Problem to work on -
Could you return the lines below exactly, from the first line up to and including the line that holds "Tiempo libre [button] (2466, 131)"?

Stored data -

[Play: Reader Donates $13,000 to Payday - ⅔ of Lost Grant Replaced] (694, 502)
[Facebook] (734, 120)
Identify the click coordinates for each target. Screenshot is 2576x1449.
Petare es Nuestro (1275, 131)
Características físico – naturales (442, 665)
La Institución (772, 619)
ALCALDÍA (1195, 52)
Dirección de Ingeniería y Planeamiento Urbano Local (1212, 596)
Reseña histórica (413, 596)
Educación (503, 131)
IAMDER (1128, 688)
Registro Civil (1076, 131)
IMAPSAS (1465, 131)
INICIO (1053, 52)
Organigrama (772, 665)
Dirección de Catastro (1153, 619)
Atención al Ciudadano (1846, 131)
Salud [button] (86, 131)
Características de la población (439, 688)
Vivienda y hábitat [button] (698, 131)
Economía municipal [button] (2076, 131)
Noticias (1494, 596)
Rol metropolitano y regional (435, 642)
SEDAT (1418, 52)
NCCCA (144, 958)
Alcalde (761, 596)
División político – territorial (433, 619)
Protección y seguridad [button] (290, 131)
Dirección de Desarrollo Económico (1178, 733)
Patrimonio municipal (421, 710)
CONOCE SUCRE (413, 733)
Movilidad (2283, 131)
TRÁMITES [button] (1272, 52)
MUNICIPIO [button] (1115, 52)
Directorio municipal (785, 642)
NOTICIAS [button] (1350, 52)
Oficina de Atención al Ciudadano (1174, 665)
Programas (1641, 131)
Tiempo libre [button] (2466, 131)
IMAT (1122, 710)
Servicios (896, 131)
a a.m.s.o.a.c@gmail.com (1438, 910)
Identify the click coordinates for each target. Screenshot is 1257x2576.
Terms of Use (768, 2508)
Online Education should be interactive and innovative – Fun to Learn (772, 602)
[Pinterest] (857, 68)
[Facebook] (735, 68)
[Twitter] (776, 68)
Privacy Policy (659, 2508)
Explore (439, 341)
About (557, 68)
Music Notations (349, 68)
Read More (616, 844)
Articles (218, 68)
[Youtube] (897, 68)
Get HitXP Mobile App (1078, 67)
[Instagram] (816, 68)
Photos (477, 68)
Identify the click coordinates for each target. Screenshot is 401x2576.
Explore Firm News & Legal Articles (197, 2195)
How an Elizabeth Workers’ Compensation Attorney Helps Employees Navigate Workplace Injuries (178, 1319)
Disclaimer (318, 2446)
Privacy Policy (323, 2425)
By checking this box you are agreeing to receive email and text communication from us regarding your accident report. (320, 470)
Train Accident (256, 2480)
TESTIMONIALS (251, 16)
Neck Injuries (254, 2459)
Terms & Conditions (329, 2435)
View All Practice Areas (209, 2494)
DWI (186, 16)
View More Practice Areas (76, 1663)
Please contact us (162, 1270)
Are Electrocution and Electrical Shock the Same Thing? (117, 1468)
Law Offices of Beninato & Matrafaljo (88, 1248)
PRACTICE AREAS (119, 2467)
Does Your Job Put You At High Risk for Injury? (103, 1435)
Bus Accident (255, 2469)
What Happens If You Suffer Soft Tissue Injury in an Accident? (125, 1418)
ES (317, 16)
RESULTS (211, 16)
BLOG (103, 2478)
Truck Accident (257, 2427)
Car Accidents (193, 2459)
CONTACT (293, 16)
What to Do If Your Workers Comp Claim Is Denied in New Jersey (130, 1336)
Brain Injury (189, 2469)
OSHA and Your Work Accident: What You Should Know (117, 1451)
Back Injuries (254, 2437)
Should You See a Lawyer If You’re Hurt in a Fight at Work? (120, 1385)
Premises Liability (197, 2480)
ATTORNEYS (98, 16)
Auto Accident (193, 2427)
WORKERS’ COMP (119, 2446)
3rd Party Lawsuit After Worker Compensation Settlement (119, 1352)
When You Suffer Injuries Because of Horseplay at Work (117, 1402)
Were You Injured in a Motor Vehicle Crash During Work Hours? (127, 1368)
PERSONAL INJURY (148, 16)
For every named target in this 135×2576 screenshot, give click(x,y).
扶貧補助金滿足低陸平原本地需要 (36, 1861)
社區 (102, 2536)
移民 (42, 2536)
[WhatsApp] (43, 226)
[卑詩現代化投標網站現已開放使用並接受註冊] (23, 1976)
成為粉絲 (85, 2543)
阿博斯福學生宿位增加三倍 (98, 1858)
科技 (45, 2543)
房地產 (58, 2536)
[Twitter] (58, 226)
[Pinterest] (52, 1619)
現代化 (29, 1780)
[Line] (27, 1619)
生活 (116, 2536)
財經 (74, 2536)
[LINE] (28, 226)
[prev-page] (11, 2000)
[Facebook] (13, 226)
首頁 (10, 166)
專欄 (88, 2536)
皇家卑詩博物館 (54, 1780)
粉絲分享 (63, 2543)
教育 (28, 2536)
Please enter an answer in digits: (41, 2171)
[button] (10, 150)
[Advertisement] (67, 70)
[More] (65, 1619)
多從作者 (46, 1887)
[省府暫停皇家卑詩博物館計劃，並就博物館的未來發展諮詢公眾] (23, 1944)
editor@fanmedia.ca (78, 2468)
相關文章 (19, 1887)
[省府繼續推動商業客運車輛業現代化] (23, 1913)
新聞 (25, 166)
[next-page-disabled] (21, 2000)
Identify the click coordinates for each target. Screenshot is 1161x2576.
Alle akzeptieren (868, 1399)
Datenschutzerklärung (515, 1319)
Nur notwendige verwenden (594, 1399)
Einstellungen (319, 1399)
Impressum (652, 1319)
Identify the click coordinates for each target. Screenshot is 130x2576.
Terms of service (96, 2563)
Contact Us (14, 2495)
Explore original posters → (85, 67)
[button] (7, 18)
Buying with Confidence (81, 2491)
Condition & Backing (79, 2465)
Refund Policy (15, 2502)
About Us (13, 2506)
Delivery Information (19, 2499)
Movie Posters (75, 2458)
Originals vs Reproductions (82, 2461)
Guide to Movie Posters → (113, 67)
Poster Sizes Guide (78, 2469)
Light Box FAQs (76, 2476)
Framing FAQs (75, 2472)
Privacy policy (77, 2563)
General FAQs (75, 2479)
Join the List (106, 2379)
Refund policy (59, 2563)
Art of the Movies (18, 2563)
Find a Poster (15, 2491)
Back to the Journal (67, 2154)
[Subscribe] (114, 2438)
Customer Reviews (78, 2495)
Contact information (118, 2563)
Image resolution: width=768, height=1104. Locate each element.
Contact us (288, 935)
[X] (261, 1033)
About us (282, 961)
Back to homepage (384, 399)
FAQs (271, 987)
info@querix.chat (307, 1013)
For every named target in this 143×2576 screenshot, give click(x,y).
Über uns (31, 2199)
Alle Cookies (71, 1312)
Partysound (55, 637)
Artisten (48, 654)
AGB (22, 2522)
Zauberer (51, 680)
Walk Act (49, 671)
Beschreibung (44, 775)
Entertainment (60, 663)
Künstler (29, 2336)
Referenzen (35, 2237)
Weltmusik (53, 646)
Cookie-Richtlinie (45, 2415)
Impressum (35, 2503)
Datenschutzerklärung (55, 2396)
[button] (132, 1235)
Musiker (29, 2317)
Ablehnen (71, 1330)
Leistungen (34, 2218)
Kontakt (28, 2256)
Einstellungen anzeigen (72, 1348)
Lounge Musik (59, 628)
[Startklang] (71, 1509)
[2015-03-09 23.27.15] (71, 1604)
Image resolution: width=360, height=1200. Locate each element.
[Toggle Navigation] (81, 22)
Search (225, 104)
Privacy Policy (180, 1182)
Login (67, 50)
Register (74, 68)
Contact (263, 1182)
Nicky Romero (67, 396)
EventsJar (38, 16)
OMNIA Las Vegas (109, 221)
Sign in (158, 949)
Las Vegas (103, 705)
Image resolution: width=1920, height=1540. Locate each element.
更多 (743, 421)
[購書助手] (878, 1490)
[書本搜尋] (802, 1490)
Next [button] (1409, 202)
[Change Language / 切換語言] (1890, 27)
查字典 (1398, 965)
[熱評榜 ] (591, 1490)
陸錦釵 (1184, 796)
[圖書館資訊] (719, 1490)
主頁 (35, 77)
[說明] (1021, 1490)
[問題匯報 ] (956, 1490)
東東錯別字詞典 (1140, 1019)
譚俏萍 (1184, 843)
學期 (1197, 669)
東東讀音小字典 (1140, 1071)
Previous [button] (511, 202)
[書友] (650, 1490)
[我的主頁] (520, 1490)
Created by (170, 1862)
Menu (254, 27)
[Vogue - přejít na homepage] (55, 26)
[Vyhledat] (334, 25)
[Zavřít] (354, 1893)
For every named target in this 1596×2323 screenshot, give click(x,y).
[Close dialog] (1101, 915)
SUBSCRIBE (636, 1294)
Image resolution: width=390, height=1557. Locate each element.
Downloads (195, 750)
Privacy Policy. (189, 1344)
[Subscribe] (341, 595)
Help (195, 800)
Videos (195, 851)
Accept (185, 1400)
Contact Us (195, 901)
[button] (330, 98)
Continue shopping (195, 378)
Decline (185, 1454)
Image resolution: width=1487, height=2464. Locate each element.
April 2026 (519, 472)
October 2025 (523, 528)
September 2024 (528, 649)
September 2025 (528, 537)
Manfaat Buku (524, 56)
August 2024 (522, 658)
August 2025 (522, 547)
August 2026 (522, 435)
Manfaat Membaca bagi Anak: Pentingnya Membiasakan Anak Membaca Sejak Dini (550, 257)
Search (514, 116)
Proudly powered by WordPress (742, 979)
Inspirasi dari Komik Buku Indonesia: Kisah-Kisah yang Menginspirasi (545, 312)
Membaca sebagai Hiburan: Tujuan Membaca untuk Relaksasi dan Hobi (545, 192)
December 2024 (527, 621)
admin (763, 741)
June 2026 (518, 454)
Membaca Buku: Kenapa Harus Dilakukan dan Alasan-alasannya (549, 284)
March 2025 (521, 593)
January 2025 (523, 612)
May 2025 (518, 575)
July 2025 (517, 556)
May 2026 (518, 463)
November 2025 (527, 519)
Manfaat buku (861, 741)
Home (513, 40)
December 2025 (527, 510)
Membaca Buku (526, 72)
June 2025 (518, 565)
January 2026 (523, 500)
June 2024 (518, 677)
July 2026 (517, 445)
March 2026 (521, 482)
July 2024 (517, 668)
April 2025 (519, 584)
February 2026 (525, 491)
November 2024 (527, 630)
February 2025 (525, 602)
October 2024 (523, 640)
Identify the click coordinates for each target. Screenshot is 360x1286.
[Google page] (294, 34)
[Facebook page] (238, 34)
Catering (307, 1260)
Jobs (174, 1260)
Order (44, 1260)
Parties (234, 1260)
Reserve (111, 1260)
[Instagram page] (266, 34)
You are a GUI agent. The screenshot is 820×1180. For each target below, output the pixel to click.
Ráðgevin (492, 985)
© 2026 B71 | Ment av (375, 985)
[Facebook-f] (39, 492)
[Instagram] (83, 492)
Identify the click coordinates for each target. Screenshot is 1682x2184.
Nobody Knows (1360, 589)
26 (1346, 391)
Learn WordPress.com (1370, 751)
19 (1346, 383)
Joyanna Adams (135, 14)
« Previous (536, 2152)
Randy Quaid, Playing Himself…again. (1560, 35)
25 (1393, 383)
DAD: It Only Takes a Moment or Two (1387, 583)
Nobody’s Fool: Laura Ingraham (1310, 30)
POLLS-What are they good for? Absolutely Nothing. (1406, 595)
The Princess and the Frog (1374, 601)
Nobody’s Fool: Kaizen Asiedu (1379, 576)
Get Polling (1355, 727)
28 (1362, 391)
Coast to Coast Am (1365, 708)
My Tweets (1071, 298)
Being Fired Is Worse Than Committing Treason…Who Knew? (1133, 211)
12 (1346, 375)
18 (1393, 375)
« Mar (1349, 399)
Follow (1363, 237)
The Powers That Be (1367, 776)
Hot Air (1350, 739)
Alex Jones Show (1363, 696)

Solution to the exercise -
[Play: Reader Donates $13,000 to Payday - ⅔ of Lost Grant Replaced] (694, 502)
[Facebook] (734, 120)
Identify the click coordinates for each target. Screenshot is 2576x1449.
Petare es Nuestro (1275, 131)
Características físico – naturales (442, 665)
La Institución (772, 619)
ALCALDÍA (1195, 52)
Dirección de Ingeniería y Planeamiento Urbano Local (1212, 596)
Reseña histórica (413, 596)
Educación (503, 131)
IAMDER (1128, 688)
Registro Civil (1076, 131)
IMAPSAS (1465, 131)
INICIO (1053, 52)
Organigrama (772, 665)
Dirección de Catastro (1153, 619)
Atención al Ciudadano (1846, 131)
Salud [button] (86, 131)
Características de la población (439, 688)
Vivienda y hábitat [button] (698, 131)
Economía municipal [button] (2076, 131)
Noticias (1494, 596)
Rol metropolitano y regional (435, 642)
SEDAT (1418, 52)
NCCCA (144, 958)
Alcalde (761, 596)
División político – territorial (433, 619)
Protección y seguridad [button] (290, 131)
Dirección de Desarrollo Económico (1178, 733)
Patrimonio municipal (421, 710)
CONOCE SUCRE (413, 733)
Movilidad (2283, 131)
TRÁMITES [button] (1272, 52)
MUNICIPIO [button] (1115, 52)
Directorio municipal (785, 642)
NOTICIAS [button] (1350, 52)
Oficina de Atención al Ciudadano (1174, 665)
Programas (1641, 131)
Tiempo libre [button] (2466, 131)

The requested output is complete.